Task item — The answer should consist of every record, reproduced exactly.

Input below:

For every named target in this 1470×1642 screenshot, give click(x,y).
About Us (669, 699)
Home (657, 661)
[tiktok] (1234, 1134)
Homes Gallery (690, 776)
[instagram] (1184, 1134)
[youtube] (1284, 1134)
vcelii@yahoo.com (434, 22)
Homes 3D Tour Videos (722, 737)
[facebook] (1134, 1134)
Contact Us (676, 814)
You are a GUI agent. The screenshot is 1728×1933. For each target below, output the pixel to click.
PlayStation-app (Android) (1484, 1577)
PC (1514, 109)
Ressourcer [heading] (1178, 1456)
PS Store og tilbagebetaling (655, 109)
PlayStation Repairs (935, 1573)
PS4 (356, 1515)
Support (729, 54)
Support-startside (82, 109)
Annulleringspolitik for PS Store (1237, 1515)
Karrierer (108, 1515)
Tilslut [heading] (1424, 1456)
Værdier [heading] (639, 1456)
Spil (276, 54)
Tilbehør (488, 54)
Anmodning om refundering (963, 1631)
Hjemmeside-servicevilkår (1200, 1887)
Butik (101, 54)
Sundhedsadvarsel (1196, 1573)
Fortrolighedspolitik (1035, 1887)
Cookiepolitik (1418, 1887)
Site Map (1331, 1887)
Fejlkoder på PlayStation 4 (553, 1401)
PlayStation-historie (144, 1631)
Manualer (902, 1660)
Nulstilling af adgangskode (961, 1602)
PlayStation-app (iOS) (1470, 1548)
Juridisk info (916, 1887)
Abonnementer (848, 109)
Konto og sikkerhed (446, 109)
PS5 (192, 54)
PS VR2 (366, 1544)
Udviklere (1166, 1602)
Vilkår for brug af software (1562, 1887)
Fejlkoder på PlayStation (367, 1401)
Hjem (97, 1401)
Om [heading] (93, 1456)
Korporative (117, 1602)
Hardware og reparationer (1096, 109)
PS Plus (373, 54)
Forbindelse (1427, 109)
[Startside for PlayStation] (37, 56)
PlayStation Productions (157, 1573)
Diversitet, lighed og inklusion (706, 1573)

End of Input.

Your solution —
For every named target in this 1470×1642 screenshot, give click(x,y).
About Us (669, 699)
Home (657, 661)
[tiktok] (1234, 1134)
Homes Gallery (690, 776)
[instagram] (1184, 1134)
[youtube] (1284, 1134)
vcelii@yahoo.com (434, 22)
Homes 3D Tour Videos (722, 737)
[facebook] (1134, 1134)
Contact Us (676, 814)
You are a GUI agent. The screenshot is 1728×1933. For each target below, output the pixel to click.
PlayStation-app (Android) (1484, 1577)
PC (1514, 109)
Ressourcer [heading] (1178, 1456)
PS Store og tilbagebetaling (655, 109)
PlayStation Repairs (935, 1573)
PS4 (356, 1515)
Support (729, 54)
Support-startside (82, 109)
Annulleringspolitik for PS Store (1237, 1515)
Karrierer (108, 1515)
Tilslut [heading] (1424, 1456)
Værdier [heading] (639, 1456)
Spil (276, 54)
Tilbehør (488, 54)
Anmodning om refundering (963, 1631)
Hjemmeside-servicevilkår (1200, 1887)
Butik (101, 54)
Sundhedsadvarsel (1196, 1573)
Fortrolighedspolitik (1035, 1887)
Cookiepolitik (1418, 1887)
Site Map (1331, 1887)
Fejlkoder på PlayStation 4 (553, 1401)
PlayStation-historie (144, 1631)
Manualer (902, 1660)
Nulstilling af adgangskode (961, 1602)
PlayStation-app (iOS) (1470, 1548)
Juridisk info (916, 1887)
Abonnementer (848, 109)
Konto og sikkerhed (446, 109)
PS5 (192, 54)
PS VR2 (366, 1544)
Udviklere (1166, 1602)
Vilkår for brug af software (1562, 1887)
Fejlkoder på PlayStation (367, 1401)
Hjem (97, 1401)
Om [heading] (93, 1456)
Korporative (117, 1602)
Hardware og reparationer (1096, 109)
PS Plus (373, 54)
Forbindelse (1427, 109)
[Startside for PlayStation] (37, 56)
PlayStation Productions (157, 1573)
Diversitet, lighed og inklusion (706, 1573)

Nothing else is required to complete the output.